Securities Class Action Lawsuits – What’s Required of me?
As an investor, you are likely at some point to discover a fattish envelope in your mailbox announcing a class action lawsuit against a company. “What am I supposed to do with this?” you may ask. The quick answer is that Rock Point has its clients covered.
Generally speaking, a class action allows a person or entity to file a lawsuit on the behalf of others who are in similar circumstances, allowing those with a relatively small loss to seek compensation when going it alone would be too costly. Securities class actions allow those who have invested in a company’s debt or equity securities to seek recovery of their economic losses caused by alleged fraud or mismanagement. Participation is limited to investors who owned securities during the period of time that the corporate actors are alleged to have engaged in wrongful conduct.
One such mailing relating to AIG, the insurance giant, came across our desks recently. We counted no fewer than 32 pages of legalese, formulas and proof of claim forms – daunting enough to discourage even the most determined of investors from seeking restitution. To make matters worse, thousands of securities class actions lawsuits are outstanding today with a settlement pipeline in the billions. Unfortunately, there is no surefire way for individual investors to learn about them. This means many missed opportunities for recovery.

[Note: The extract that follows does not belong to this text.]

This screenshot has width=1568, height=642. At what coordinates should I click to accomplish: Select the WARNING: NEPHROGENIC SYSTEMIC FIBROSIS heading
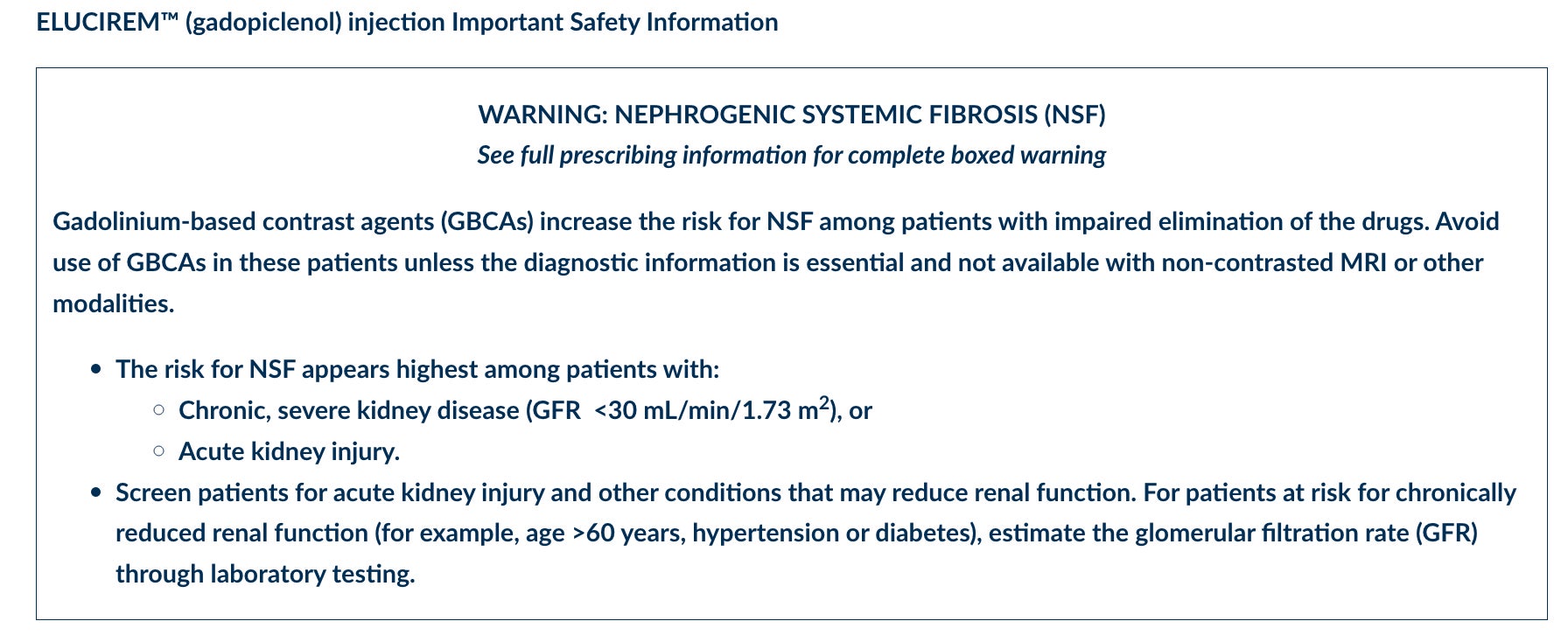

Rock Point has engaged the class action services of Chicago Clearing Corporation (CCC). Unless our clients opt out, transactions in Rock Point accounts are reported to CCC, which scours the information against its database for qualifying trades and files all claim forms on our clients behalf. We note that many of these suits take years to settle. When successful, the proceeds, net of CCC’s fee, are mailed to the address on record. According to Cornerstone Research, the median settlement for securities class action lawsuits resolved between 1996 and 2011 was a shade over 3% of estimated damages.
So, our clients scan any class action mailings for a check – but otherwise rest easy!